If you have the same questions I do, you’re in luck because I went ahead and looked into it all for us. And the tl;dw is this: don’t worry about it because it’s pretty much all bullshit.
Often good science writing is ruined by a bad headline writer, but in this case the New York Post opened their article with “No one likes to admit they’ve “settled” in a relationship — and a new study shows that those who do are worse off,” which is absolutely in no way true, at all. Like, that is just made up.
The actual study is, well, exhausting. Absolutely exhausting, especially considering how simple it should have been. Researchers at Florida State University examined two pre-existing databases of surveys of newly married heterosexuals, totally 231 couples (at first). These couples filled out surveys, got their photos taken, and then completed more surveys 2 to 3 times a year for three years.
At this point you should already know that this study will tell us nothing about partner choice maximizing “life,” or even maximizing a long-term relationship, since these couples were only followed for three years. Even I’ve had relationships last longer than that, and I’m a giant fuckup.
According to these surveys, neither the attractiveness of a person nor their social status predicted anything about how happy the relationship was. But! This study looked specifically at “maximizers,” people who you might say are picky. They’re the people who need to research every possible option before making a decision. They’re the people who say they need to pop into the grocery store to pick out a new cereal but then you end up just leaving them there in the cereal aisle so you can finish your shopping as they compare nutritional facts and look up reviews on Amazon.
And yes, that’s where “maximizing” comes into play in the New York Post headline. They took an adjective and made it a verb. They may as well have read this study about picky people and said “having a sexy wife picks your life.” What? Exactly. It makes no sense.
So the researchers thought, well if picky people continue looking at other possible options even after making their decision, maybe that extends to marriage and so maybe picky people are more happy to have spouses with obviously superior traits. And what’s easier to see than physical attraction and wealth?
(As an aside, they measured physical attraction by having a couple of lab assistants sort through headshots and rate them. This is considered “objective.” I’m sorry, but if you’re not considered attractive by some minimum wage flunky in a lab in Florida, you’re not attractive. Deal with it.)
In order to get the results they wanted — I’m sorry, for the good of science — they had to delete 33 couples for being over the age of 35. Why? Well, because physical attraction doesn’t matter once you’re elderly like that. That answers at least one of my concerns: my picky boyfriend doesn’t need me to be attractive, because we’re too old. Whew!
With that nasty business out of the way, they reran their calculations and found that TADA they managed to get results that just barely, and I quote, “trended towards significance.” Is that…is that significant? Okay not really, but those results have definitely bought a bus ticket with a transfer that will definitely get them to significance one day, and what more can we possibly ask for?

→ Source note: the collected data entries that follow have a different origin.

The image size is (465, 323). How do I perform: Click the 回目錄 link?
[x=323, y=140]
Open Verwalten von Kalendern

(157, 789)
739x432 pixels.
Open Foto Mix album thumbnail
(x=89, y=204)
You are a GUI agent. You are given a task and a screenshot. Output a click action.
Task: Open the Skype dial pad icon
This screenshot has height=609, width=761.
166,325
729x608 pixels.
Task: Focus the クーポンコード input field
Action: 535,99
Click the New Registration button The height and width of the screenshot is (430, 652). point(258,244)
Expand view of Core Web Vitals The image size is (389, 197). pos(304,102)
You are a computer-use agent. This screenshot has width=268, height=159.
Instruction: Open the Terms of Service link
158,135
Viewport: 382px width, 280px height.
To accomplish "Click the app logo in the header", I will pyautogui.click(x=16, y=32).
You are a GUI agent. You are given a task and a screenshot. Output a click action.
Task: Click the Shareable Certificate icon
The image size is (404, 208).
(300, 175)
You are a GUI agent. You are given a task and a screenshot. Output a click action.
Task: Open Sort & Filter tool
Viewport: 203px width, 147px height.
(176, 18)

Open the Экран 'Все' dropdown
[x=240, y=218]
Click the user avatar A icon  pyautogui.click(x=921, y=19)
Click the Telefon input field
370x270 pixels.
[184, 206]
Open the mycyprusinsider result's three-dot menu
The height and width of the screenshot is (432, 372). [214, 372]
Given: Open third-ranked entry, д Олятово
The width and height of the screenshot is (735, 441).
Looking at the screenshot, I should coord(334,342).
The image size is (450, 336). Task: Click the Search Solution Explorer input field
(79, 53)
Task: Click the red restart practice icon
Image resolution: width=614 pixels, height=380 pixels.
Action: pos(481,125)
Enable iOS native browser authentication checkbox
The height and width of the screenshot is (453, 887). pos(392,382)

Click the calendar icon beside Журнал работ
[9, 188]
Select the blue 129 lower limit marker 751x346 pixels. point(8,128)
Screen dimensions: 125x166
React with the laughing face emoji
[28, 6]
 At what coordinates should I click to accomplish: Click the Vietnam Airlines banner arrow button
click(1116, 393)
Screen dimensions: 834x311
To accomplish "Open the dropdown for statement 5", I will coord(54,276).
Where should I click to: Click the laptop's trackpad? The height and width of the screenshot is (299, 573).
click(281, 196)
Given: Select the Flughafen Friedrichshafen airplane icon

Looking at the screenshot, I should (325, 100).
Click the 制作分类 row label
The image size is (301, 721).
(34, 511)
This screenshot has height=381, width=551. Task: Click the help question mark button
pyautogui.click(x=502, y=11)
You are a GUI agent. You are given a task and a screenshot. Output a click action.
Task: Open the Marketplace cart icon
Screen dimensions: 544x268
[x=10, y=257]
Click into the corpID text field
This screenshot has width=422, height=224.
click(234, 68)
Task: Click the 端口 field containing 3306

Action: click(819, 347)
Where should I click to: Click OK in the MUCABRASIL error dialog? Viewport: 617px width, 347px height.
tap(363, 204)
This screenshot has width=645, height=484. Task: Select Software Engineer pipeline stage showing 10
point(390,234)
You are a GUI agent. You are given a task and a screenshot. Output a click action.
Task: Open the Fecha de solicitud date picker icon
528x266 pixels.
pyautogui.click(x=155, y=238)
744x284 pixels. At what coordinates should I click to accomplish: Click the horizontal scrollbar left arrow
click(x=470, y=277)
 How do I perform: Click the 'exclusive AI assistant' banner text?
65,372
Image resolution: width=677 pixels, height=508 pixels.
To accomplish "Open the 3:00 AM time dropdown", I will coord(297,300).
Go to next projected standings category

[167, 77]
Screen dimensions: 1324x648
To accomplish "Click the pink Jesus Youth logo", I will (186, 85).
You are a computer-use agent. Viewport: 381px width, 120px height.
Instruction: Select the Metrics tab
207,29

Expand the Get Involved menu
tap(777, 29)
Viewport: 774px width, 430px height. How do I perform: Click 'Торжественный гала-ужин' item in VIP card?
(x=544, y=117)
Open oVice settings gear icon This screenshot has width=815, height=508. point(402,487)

So what were those results, exactly? Well, the results that trended toward significance were that picky men aren’t happier with more attractive wives when they get married, but they do get ever so slightly happier as time goes on — again, up to three whole years. Picky women also aren’t happier marrying men who have more money, but they get less happy at a slower rate over the next three years. Yay?
So here we have a pretty boring effect based on a very small sample size, and they only got there by doing absolutely unspeakable things to the data. For more information on that, go see my previous video on p-hacking. But none of that matters, because someone at Florida State University wrote a good enough (or bad enough) press release that the New York Post wrote absolute nonsense about it. Go science!